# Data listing
%%

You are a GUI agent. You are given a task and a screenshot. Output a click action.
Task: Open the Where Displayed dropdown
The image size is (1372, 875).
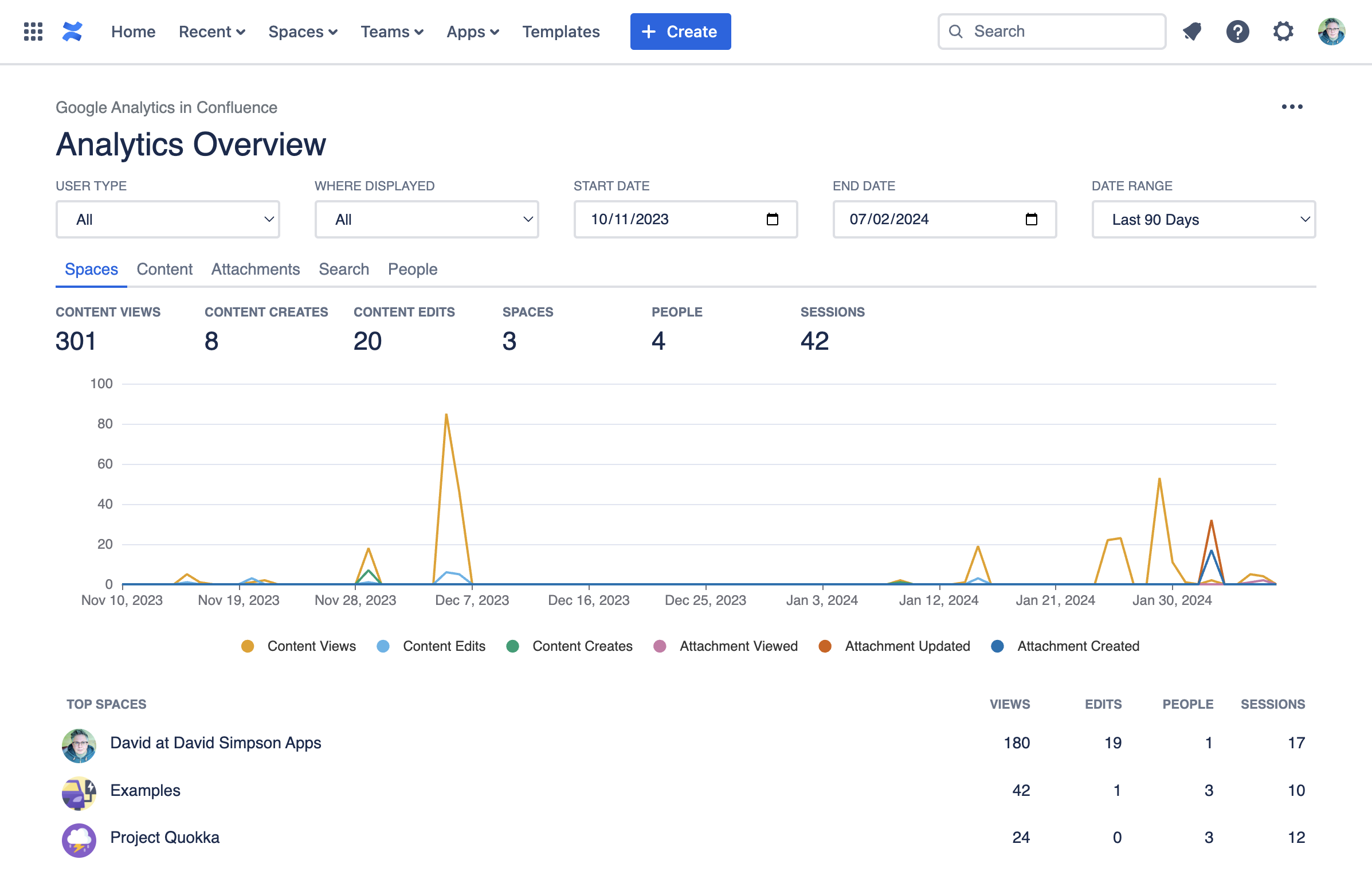426,219
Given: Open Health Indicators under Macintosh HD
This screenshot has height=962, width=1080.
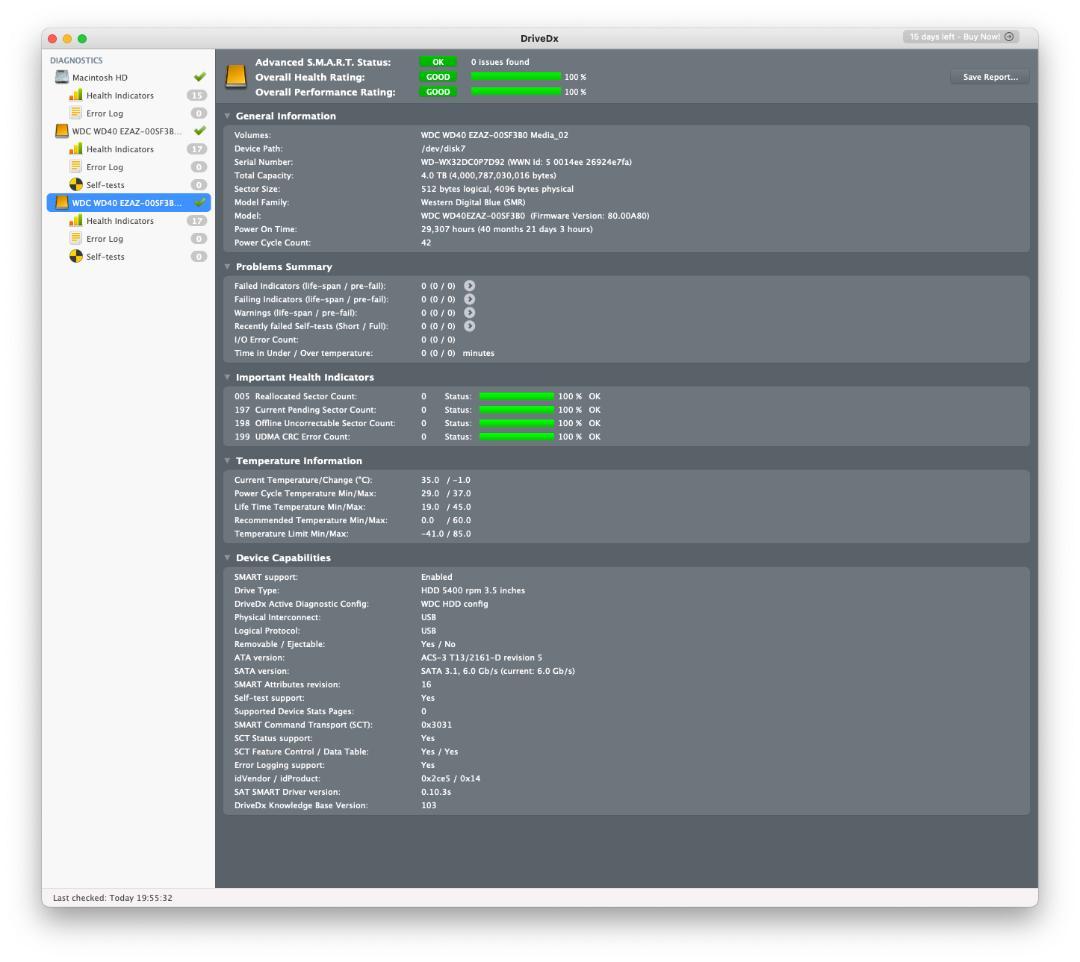Looking at the screenshot, I should click(x=119, y=95).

%%

# Written problem
Render every line of the data listing above as a Markdown table with the columns "Row" and "Listing line", numbering the rows and skipping any blank lines. Omit the pictures from your answer.

# Response
| Row | Listing line |
|---|---|
| 1 | You are a GUI agent. You are given a task and a screenshot. Output a click action. |
| 2 | Task: Open the Where Displayed dropdown |
| 3 | The image size is (1372, 875). |
| 4 | 426,219 |
| 5 | Given: Open Health Indicators under Macintosh HD |
| 6 | This screenshot has height=962, width=1080. |
| 7 | Looking at the screenshot, I should click(x=119, y=95). |